According to his lawyer, Washington D.C.-based Hank Asbill, Wedelstedt and his co-defendants were “released on personal recognizance and are free to travel nationwide.”
Goalie Entertainment, with offices in Denver and Chatsworth, Calif., officially offered no comment to questions about the coming trial, scheduled for May 9, although Asbill doubted the government will be able to process its evidence that quickly. He predicted opening arguments “of a four-to-six-week trial” happening no earlier than the end of this year, or the beginning of 2006.
Asbill told XBiz that of the so-called hundreds of thousands of documents seized by the federal government in the five-year investigation of Wedelstedt and Goalie, the government isn’t ready to hand over the discovery material the defense is entitled to by May 9.
The obscenity charges against Goalie stem from the sale of six videotapes and DVDs deemed by a grand jury to contain “patently offensive depictions of adults performing sexual conduct.” The titles named in the indictment are “American Bukkake 7,” “American Bukkake 8,” “Cumshots 4,” “Gangbang Angels 11,” “1 In The Pink, 1 In The Stink 5” and “Tits and Ass 8.”
Each obscenity count carries a maximum sentence of five years in prison and a $250,000 fine.
Jan LaRue, general counsel for Washington, D.C.’s Concerned Women for America, heralded the charges as a positive step in broadening courts’ definition of obscenity.
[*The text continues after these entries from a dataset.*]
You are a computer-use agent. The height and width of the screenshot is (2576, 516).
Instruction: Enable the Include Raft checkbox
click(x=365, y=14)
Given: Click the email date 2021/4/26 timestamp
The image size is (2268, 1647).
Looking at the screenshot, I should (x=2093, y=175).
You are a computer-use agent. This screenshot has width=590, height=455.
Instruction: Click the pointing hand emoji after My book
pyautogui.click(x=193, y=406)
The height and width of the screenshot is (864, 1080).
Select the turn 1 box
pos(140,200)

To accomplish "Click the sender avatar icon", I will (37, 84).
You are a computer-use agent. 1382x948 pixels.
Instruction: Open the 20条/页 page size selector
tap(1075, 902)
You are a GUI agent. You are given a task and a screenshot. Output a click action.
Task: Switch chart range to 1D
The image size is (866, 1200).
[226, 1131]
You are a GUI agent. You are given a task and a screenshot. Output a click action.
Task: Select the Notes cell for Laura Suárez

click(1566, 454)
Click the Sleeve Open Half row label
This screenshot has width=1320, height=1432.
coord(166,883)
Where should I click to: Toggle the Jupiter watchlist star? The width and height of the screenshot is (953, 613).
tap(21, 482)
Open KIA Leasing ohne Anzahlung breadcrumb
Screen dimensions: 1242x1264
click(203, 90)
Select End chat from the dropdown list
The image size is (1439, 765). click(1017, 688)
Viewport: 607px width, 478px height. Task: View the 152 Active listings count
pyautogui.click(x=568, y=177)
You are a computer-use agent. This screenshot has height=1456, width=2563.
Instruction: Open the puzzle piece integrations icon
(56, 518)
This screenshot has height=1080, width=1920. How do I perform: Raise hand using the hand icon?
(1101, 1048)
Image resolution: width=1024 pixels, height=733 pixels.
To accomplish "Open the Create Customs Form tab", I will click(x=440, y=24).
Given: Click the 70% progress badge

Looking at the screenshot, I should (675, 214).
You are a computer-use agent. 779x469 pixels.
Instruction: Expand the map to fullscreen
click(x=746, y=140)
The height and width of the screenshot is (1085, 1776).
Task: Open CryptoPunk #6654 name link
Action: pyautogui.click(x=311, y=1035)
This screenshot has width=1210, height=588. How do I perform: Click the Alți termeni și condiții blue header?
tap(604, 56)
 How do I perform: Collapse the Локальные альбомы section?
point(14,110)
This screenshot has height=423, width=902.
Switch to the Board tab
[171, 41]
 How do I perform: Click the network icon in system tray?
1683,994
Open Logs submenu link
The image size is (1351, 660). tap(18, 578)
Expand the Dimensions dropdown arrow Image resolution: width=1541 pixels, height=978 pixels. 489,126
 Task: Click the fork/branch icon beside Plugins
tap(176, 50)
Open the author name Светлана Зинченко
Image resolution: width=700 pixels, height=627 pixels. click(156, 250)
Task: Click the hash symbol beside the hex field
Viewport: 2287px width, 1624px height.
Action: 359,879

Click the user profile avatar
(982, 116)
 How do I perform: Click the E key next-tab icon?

“The videos are the kind of hardcore pornography anybody can buy right off the shelf,” she said. “They don't involve the sort of bondage, rape and excretory subjects that [Justice] has been focused on. They've gotten the bar [of what’s considered obscene] down.”
Chatsworth’s Extreme Associates recently beat federal obscenity charges when, in January, Judge Gary Lancaster of Pittsburgh threw out all 10 charges against them for the marketing of films like “Ass Clowns 3” and “Forced Entry.”
A federal hearing convened by Sen. Sam Brownback (R-Kan) March 16 described Lancaster’s opinions as "cobbled together, hand-picked strands of 14th Amendment substantive due process."
In its efforts against Goalie, the government is attempting to avoid loopholes and not rely on First Amendment issues. The March 16 Brownback hearing featured the expert testimony of American Catholic University’s Prof. Robert Destro, who advised proceeding on anti-porn cases “by looking at this as a question of market regulation, and focus on the pornography industry."
"What you're really talking about is business transactions and lots of money and illegal behavior," Destro stated at the hearing. "And if you focus on it from that perspective, you never really even get to the First Amendment."
Asbill noted that the Dallas-area jury pool for the Goalie Entertainment case would be more favorable for a federal obscenity charge, rather than Goalie’s headquarters of Denver and Los Angeles.
“The theory is that Goalie has distributed obscene films to North Texas,” Asbill said. “And this type of ‘forum shopping’ is precisely what the government does when prosecuting fringe cases that push the envelope.”